While some have warned that this approach to the definition of foreseeable future “enables regulators to disregard the effects of extreme heat, drought, rising sea levels and other consequences of climate change,” Lisa Friedman, U.S. Significantly Weakens Endangered Species Act, N.Y. Times (Aug. 12, 2009), the opposite is also true. In 2012, under the Obama administration, the NMFS designated several populations of bearded seal as threatened by risks posed by climate change (e.g., loss of sea ice) while explicitly following the 2009 Memorandum. Endangered and Threatened Species; Threatened Status for the Beringia and Okhotsk Distinct Population Segments of the Erignathus barbatus nauticus Subspecies of the Bearded Seal, 77 Fed. Reg. 76,741 (Dec. 28, 2012) (“This threat-specific approach creates a more robust analysis of the best scientific and commercial data available. It is also consistent with the Memorandum issued by the [Services] regarding the meaning of the term ‘foreseeable future.’”) (citing 2009 Memorandum)). The Ninth Circuit upheld the agency’s interpretation in 2016, ruling that “the ESA does not require NMFS to base its decision on ironclad evidence when it determines that a species is likely to become endangered in the foreseeable future; it simply requires the agency to consider the best and most reliable scientific and commercial data and to identify the limits of that data when making a listing determination.” Alaska Oil & Gas Ass'n v. Pritzker, 840 F.3d 671, 681 (9th. Cir. 2016). Remember, the squishier the definition, the greater the number of shapes into which it may be molded.

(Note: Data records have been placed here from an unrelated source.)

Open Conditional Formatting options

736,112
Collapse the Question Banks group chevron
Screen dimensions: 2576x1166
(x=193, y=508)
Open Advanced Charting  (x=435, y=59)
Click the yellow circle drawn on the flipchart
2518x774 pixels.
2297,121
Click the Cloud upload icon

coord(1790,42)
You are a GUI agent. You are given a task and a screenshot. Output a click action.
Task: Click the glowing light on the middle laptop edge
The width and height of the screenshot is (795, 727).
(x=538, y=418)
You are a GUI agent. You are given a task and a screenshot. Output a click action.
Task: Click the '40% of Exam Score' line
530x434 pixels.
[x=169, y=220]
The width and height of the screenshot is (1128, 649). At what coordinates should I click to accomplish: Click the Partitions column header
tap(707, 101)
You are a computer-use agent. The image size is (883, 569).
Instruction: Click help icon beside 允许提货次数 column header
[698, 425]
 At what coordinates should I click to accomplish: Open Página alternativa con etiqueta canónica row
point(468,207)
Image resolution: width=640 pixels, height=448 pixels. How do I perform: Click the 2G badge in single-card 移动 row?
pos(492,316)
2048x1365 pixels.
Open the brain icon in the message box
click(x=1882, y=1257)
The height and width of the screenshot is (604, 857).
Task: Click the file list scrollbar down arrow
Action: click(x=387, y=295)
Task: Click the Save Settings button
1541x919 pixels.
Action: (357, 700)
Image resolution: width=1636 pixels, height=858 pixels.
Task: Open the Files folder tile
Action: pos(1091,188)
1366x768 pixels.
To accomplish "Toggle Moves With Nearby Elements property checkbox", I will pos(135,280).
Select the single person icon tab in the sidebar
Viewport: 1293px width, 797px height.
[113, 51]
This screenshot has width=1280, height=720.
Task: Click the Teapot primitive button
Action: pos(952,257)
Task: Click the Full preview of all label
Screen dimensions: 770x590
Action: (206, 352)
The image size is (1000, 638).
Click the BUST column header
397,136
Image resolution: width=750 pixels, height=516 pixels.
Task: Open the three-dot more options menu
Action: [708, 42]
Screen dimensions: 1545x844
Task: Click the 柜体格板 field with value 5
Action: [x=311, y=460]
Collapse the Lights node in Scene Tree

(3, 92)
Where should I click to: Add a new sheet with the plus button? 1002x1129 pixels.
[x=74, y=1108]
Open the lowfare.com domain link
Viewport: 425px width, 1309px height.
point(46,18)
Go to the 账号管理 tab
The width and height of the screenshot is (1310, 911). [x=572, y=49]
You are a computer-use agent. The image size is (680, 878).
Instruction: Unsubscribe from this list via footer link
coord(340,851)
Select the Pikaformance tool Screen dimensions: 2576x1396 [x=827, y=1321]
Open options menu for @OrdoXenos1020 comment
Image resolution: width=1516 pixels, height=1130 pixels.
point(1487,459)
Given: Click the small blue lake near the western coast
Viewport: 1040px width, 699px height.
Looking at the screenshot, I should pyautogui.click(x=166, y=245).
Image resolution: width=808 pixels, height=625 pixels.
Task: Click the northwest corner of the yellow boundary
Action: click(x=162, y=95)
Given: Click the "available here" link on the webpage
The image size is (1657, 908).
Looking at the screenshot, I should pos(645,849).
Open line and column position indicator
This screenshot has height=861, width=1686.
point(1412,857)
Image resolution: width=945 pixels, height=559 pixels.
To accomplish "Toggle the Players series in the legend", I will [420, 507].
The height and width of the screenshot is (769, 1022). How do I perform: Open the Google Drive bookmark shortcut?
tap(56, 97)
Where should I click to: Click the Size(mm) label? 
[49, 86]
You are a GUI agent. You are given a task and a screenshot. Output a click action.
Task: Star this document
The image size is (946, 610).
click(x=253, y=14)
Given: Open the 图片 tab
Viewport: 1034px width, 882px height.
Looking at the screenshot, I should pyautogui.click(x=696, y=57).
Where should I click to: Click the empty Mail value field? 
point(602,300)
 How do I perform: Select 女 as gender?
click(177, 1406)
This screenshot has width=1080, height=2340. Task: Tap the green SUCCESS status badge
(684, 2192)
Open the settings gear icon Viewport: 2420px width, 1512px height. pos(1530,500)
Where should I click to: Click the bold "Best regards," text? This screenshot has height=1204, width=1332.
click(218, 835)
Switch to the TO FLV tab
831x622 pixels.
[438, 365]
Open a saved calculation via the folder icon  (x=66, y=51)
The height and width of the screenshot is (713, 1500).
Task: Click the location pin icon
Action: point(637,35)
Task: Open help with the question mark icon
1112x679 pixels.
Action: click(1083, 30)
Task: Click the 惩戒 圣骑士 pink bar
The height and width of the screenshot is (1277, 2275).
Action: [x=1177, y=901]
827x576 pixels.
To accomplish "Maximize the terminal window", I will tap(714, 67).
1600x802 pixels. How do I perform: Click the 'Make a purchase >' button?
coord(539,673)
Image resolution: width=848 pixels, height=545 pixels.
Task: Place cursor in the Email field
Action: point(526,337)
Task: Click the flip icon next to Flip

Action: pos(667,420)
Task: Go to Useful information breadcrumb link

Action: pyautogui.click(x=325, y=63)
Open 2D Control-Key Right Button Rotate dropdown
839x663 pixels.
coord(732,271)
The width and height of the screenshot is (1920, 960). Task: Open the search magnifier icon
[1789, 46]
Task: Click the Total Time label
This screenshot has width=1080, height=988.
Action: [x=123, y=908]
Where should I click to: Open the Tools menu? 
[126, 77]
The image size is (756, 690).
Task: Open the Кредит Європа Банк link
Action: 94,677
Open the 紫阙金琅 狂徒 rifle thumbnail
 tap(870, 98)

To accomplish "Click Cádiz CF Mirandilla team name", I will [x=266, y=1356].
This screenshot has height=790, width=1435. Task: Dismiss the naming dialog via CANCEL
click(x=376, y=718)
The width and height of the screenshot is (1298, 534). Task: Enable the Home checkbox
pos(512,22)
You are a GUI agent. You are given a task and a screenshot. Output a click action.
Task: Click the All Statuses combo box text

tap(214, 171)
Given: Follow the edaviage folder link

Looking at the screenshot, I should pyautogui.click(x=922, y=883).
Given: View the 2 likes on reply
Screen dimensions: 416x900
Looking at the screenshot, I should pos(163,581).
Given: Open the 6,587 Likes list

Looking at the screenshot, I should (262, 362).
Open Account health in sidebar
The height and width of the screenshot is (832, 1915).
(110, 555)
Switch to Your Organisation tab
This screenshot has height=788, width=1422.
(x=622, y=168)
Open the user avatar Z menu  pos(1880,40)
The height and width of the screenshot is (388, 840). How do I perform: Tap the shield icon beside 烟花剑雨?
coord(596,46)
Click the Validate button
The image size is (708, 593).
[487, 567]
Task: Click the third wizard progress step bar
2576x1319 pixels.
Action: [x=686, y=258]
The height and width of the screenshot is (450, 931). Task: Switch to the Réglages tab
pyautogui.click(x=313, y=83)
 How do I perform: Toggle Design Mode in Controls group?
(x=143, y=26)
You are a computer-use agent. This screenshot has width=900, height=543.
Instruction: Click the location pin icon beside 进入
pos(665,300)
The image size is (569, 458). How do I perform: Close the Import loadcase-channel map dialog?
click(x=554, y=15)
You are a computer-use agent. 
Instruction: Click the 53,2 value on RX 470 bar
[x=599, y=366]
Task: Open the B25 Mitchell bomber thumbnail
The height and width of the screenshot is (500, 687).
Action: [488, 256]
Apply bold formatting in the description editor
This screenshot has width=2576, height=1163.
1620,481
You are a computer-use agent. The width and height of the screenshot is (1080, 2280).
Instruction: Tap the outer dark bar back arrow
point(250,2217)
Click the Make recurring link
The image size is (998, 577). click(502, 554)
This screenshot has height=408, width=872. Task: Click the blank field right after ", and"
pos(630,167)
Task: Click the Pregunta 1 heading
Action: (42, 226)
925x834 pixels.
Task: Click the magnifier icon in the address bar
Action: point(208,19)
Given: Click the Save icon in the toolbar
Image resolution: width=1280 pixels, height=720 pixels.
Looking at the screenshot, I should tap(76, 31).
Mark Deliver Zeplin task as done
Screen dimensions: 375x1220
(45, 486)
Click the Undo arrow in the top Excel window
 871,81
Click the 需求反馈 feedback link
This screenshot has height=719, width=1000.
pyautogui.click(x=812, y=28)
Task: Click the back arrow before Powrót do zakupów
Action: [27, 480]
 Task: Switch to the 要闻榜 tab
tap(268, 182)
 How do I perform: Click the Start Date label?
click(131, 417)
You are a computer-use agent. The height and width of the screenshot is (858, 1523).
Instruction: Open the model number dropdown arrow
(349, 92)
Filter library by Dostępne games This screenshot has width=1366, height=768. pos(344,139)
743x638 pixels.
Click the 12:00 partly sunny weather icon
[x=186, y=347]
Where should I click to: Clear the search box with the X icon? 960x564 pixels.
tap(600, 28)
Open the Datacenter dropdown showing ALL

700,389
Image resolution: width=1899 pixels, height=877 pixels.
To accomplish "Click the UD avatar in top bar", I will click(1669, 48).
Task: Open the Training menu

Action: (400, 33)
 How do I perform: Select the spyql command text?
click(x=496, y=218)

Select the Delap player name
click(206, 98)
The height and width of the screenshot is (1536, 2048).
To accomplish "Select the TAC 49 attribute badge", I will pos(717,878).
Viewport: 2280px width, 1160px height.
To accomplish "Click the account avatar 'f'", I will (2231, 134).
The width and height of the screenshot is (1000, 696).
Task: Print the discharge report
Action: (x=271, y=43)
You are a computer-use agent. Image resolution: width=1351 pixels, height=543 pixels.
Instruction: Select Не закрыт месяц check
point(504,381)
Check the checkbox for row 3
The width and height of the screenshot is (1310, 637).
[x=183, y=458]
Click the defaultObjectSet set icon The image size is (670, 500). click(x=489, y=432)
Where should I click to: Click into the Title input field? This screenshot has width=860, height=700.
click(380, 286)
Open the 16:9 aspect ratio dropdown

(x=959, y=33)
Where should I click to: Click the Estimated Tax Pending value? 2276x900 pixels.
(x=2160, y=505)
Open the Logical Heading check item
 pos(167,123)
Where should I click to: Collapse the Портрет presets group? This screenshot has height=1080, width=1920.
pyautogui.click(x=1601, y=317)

Generally, humans take refuge in the known. We do not like uncertainty, as it offends our most basic survival instincts. But there is potential comfort in ambiguity, too. During this article’s opening reflection, it was ambiguity—the shrouded, exciting mystery of tomorrow—that allowed you to imagine (and, hopefully, be inspired by) a more ideal version of your future self.

As much as we would like to proclaim otherwise, there are ultimately no “knowns” when it comes to climate change, as no future is known until it arrives. Thus, we must make do with the next best thing—the foreseeable. Here is to hoping that those tasked with the unenviable mission of implementing the ESA’s new rules foresee a better future for us all, including the many species that the ESA protects.

Grant Ruhl


Grant Ruhl is an assistant counsel for the Tennessee Department of Environment and Conservation’s Office of General Counsel in Nashville, Tennessee.